Let me conclude with a specialized statement for university legal counsel. The Supreme Court in Ricci didn’t need to say a word about its 2003 University of Michigan cases, because, unlike Ricci, they did not involve Title VII. Title VII is a different statute and, for several reasons, the discrimination in student admissions allowed in the Grutter case is irrelevant to discrimination against faculty members.
The ruling in Ricci will be directly applicable to many all-too-common university practices. And, more broadly, a clear majority of the Court takes a dim view of racial, ethnic, and gender employment discrimination undertaken in the name of achieving politically-correct numbers—i.e., diversity. That kind of discrimination is found in all kinds of faculty policies, from the way job notices are worded, to the award of graduate fellowships, to making “opportunity hires,” to offering pay premiums, and of course to the big thumb put on the scales in hiring decisions.
(For a more complete discussion of racial preferences and faculty hiring, see my article “Faculty Hiring Practices and the Law” in the May 19, 2006, Chronicle Review.)
But, it may be objected, isn’t there tension between the broader antidiscrimination principle in Ricci and the Supreme Court’s holdings in the Weber (1979) and Johnson (1987) cases?
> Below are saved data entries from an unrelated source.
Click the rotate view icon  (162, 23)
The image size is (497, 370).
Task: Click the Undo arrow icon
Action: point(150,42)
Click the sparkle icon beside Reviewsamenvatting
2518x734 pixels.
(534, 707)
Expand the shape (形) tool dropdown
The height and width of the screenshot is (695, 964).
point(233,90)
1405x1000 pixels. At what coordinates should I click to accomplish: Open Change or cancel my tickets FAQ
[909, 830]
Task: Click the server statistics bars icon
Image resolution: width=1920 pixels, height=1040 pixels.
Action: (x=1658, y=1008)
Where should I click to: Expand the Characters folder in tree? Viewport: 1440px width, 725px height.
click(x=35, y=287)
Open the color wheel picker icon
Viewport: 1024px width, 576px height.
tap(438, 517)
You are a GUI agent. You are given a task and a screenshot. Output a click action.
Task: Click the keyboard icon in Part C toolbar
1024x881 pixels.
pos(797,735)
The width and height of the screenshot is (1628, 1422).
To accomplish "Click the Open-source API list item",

In those cases, it’s true that the Court allowed preferences based on race, ethnicity, and sex under Title VII, but only where the employer could point to a “manifest imbalance” in a “traditionally segregated job category” and where preferences would not “unnecessarily trammel” the interests of nonpreferred employees. In 2009, there will never be a situation where the “necessary” way to fight discrimination is through more discrimination, rather than simply stopping discrimination—to paraphrase Chief Justice Roberts’s pronouncement in the 2007 Seattle and Louisville schools opinion.
In all events, the legal standards in Weber and Johnson should be interpreted to conform to the one articulated in Ricci. That is, any employer that wants to use otherwise forbidden preferences in hiring and promotion must have, per Ricci, “a strong basis in evidence” that it would be liable under Title VII unless it used them. That evidence would typically include statistical disparities (“manifest imbalance”) and recent discriminatory practices (“traditional segregat[ion]”). This is similar to the standard Justice O’Connor supported in her concurrence in Johnson.
Look at it this way: If an employer cannot legally engage in disparate treatment unless there is a strong basis in evidence that it would otherwise lose a Title VII lawsuit, why should it be able to engage in disparate treatment when it is not motivated by fear of a Title VII lawsuit at all?